SHERYL CROW: 100 Miles from Memphis, but Finally Home

SHERYL CROW: 100 Miles from Memphis, but Finally Home
by Will Jordan

She’s a nine-time Grammy Award winner and has sold more than 30 million albums worldwide, but Sheryl Crow is still a small town girl at heart.

Her latest album, “100 Miles from Memphis,” harkens to her rural Kennett, Mo. roots and is a “statement of purpose, both musical and emotional,” according to the singer.
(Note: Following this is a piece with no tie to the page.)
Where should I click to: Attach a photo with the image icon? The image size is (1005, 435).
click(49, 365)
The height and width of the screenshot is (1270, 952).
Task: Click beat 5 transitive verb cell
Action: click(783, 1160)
It also marks a long-awaited return to the sounds that drew the superstar to making music in the first place.

“The drive to Memphis is all farmland, and everyone is community-oriented, God-fearing people, connected to the earth,” Crow says. “The music that came out of that part of the world is a part of who I am, and it’s the biggest inspiration for what I do and why I do it.”

Crow resides in a small community in Williamson County and enjoys living the “country life,” along with writing songs about it. She moved to the Franklin area five years ago when she was diagnosed with breast cancer.

“I wanted to be closer to family, and they all live within three hours from here,” she says. “It’s a very embracing place.”

Crow admits she also enjoys the “slower pace here” and the fact that she can go to local restaurants, the Farmer’s Market and other places with her children, without being mobbed by the paparazzi.

“It’s a lot less celebrity driven and I hope – knock on wood – that it sustains its anonymity,” she says.

The Family Dinner
When she heads out on the road, she is still “always excited and a little bit nervous, because it requires a lot of acclimating.” But when she returns from touring, she sheds her superstar status and steps back into her role as a single mother of two. Crow has two adopted boys – Wyatt (4) and Levi (2).

“It’s important to me that we sit down and have dinner together as a family every night,” she says. “This is a very important family experience for me.”

Crow says her mother was always an adventurous cook.

“In the ’60s [in Missouri] we had very little ethnic food in my hometown…we had two or three Jewish restaurants and no Latin or Italian places,” she says. “Mom was always reading cookbooks and even bought a wok, making recipes with peanuts. We also had a taco night. It was a big deal back then and I ate everything that was put in front of me.”

Crow says her family would always sit down and eat dinner together and that’s something she wants to instill in her boys.

“It’s all about the family experience,” she says.